Content starts

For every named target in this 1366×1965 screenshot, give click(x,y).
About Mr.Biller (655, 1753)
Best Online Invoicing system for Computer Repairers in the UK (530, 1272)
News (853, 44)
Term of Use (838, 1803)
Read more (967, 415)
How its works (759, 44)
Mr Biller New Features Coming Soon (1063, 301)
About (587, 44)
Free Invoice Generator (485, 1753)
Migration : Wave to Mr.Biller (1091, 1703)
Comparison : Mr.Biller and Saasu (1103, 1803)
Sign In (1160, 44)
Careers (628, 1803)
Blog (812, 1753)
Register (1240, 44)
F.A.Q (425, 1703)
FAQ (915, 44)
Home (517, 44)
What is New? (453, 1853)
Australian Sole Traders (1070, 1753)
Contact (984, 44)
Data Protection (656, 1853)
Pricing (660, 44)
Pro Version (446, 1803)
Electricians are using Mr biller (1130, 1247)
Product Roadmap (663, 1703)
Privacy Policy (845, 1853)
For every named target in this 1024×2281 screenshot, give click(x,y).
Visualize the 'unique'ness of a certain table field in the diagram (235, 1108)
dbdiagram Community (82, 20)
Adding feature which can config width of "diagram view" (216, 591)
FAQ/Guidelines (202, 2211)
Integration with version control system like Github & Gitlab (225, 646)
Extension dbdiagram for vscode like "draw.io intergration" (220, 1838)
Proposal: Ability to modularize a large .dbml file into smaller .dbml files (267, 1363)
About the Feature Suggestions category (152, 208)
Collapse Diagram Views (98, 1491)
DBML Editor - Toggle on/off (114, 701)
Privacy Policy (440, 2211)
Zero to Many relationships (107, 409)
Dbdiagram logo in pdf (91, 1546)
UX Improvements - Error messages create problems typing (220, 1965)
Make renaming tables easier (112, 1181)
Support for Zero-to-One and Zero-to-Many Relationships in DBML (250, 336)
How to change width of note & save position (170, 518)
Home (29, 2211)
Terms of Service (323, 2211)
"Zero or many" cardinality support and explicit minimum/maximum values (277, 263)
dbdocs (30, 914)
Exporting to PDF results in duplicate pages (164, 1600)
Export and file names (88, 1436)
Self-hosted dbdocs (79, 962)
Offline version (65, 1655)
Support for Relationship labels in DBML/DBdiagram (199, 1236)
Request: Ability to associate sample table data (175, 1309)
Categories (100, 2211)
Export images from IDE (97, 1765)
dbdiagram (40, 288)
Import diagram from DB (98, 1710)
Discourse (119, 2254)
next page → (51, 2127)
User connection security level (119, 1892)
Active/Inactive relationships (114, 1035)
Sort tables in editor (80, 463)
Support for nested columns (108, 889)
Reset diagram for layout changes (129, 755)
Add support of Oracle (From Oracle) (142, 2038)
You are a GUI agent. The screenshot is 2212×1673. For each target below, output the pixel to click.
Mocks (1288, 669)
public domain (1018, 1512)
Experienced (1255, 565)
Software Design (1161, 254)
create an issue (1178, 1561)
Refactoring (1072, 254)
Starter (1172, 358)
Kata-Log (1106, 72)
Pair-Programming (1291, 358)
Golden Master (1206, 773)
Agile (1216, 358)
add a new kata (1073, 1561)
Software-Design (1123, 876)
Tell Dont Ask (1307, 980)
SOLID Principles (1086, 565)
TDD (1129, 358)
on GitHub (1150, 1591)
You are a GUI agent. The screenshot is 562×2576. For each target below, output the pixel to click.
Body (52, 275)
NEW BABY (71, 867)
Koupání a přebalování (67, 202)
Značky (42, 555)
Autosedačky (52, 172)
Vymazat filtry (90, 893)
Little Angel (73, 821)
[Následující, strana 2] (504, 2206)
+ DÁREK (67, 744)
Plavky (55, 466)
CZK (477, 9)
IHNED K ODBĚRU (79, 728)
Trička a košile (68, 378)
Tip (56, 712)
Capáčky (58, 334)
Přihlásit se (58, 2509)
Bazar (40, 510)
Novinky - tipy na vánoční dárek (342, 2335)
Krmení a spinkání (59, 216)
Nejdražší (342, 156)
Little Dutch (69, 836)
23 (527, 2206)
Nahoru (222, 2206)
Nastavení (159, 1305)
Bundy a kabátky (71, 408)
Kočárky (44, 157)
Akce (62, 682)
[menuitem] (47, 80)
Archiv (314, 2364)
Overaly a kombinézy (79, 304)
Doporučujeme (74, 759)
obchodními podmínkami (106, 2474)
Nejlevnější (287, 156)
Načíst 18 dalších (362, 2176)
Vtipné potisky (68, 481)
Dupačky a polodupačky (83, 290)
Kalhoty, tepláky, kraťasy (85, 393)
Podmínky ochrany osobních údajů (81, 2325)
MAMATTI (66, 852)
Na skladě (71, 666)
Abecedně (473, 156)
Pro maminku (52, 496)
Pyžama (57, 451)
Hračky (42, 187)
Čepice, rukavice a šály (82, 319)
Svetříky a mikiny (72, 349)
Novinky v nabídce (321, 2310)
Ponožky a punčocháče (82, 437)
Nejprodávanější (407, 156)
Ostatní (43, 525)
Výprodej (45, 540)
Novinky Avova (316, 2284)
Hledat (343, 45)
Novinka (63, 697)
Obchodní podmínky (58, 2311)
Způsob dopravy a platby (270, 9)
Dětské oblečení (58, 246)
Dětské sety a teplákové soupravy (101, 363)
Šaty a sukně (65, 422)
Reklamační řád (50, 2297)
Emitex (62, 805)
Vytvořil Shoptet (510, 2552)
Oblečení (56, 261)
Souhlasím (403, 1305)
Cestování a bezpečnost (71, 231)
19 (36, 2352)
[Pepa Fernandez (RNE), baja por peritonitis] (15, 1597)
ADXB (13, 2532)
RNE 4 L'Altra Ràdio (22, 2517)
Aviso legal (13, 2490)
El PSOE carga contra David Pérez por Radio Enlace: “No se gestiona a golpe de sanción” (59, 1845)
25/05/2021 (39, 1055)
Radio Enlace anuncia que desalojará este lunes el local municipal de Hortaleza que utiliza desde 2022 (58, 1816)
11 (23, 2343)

Content ends

Requirement: The lines to show are those in the data above that include "output".

Exercise response:
You are a GUI agent. The screenshot is 2212×1673. For each target below, output the pixel to click.
You are a GUI agent. The screenshot is 562×2576. For each target below, output the pixel to click.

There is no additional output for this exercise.